Iftah Yovel's Clinical Research Laboratory (PCP Lab)

Our research in the PCP lab focuses primarily on basic components of cognitive behavioral treatments (e.g., ‎acceptance and commitment therapy). The broad objective of these studies is to closely examine, ‎in well controlled experimental settings, the mechanisms that underlie changes in CBT. Because ‎we test adaptations of actual treatment elements (e.g., cognitive defusion, cognitive ‎restructuring, values work, exposure), the relevance of the methods we use to the clinical ‎contexts to which the research is meant to generalize is of particular importance.

 

Additional lines ‎of research in the PCP lab focus on psychometrics and assessment (e.g., of obsessive compulsive ‎disorder) and on individual differences in cognitive functioning. A fundamental assumption of ‎cognitive approaches to clinical psychology is that individuals respond differently to objectively ‎similar situations because they differ in how they perceive these situations. Such differences can ‎exist at various stages of cognitive processing, ranging from lower-level processes such as the ‎initial detection of threat, to higher level mental representations such as broad schemata of the ‎self and of the world. Earlier research of Dr. Iftah Yovel examined primarily affective and non-affective ‎attentional biases related to personality and to psychopathology. Currently studies in the PCP lab ‎focus more on the assessment and examination of higher-level processes and mechanisms (e.g., ‎mindfulness, emotion regulation techniques).

 

Dr. Iftah Yovel is also interested in the implicit assessment of ‎personality.
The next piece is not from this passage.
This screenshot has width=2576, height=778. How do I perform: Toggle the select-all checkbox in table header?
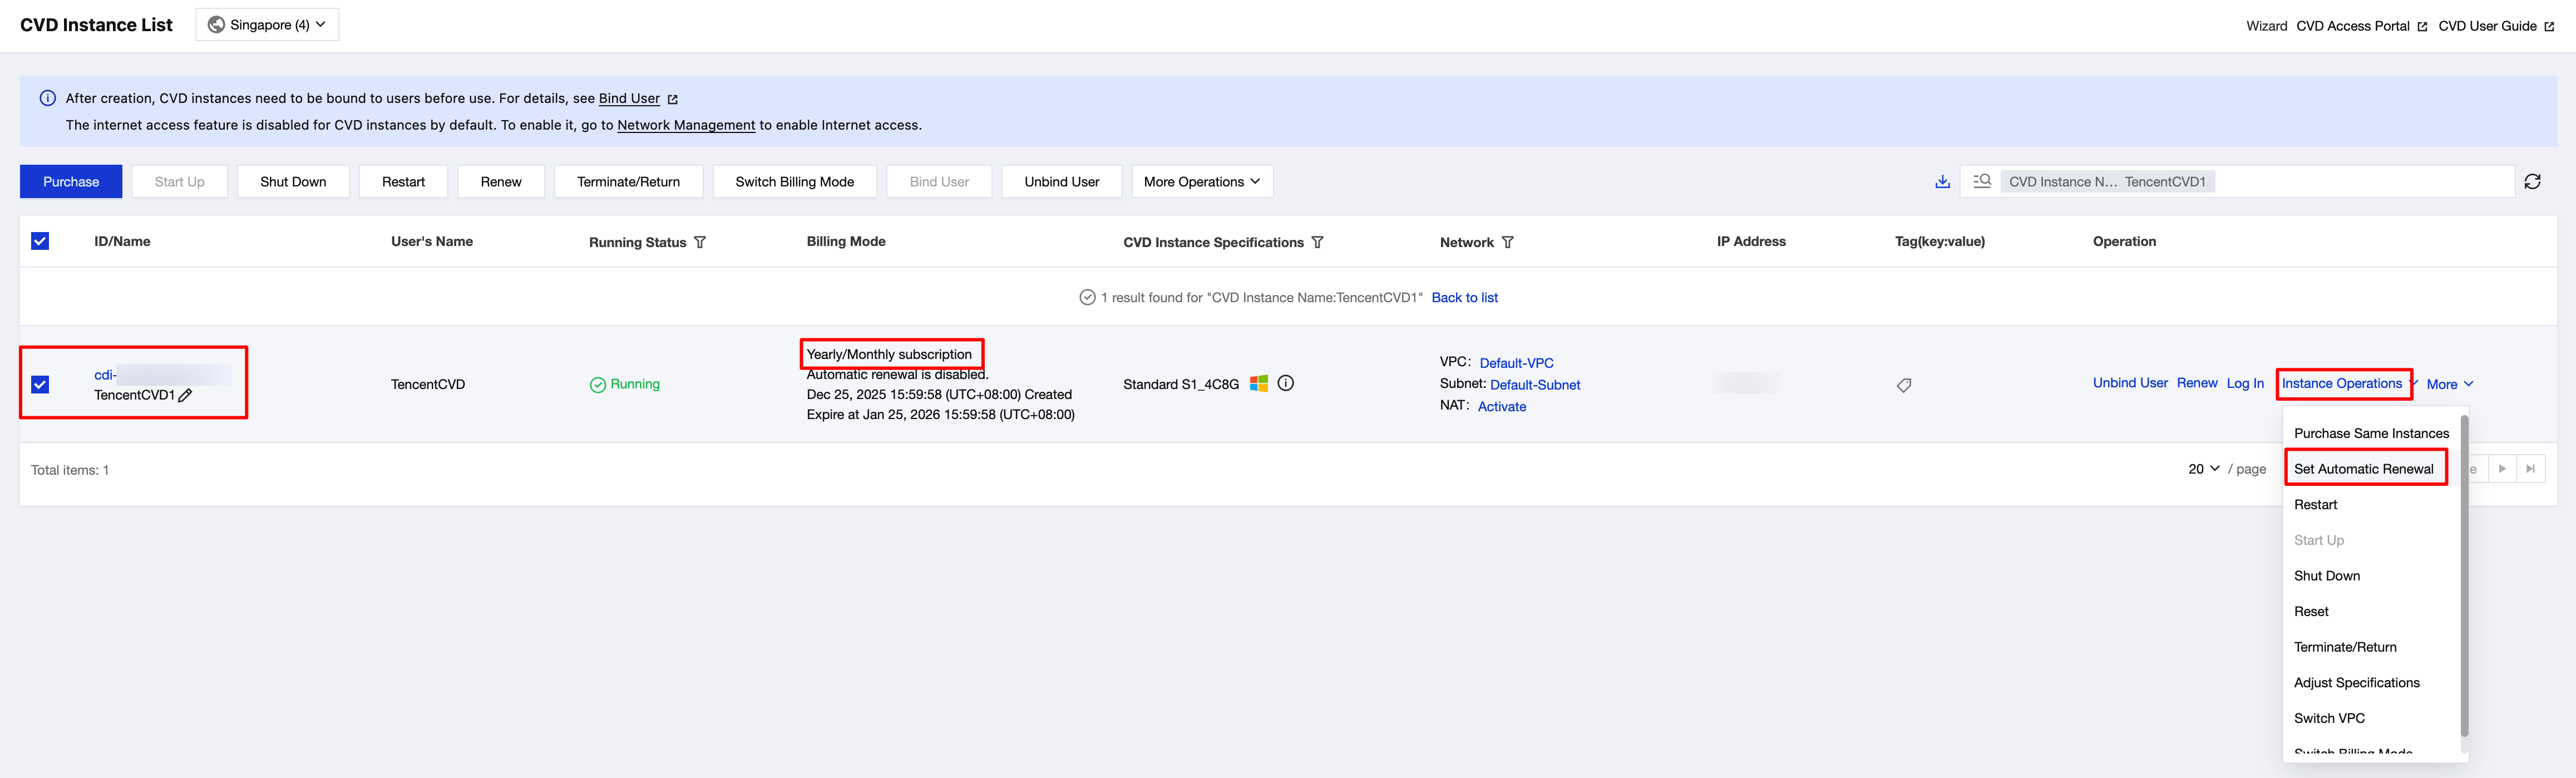click(x=40, y=241)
Implicit assessment methods are less susceptible to self-presentation strategies ‎compared to self-report scales, and they provide information to which the person may not be ‎aware. The PCP lab has developed the questionnaire-based Implicit Association Test (qIAT), which is ‎based on the methodology of the IAT but closely resembles the procedures of standard self-‎report instruments. The qIAT allows the assessment of ordinary questionnaire items, and it ‎therefore provides the means for the indirect assessment of numerous constructs tapped by ‎existing self-report scales.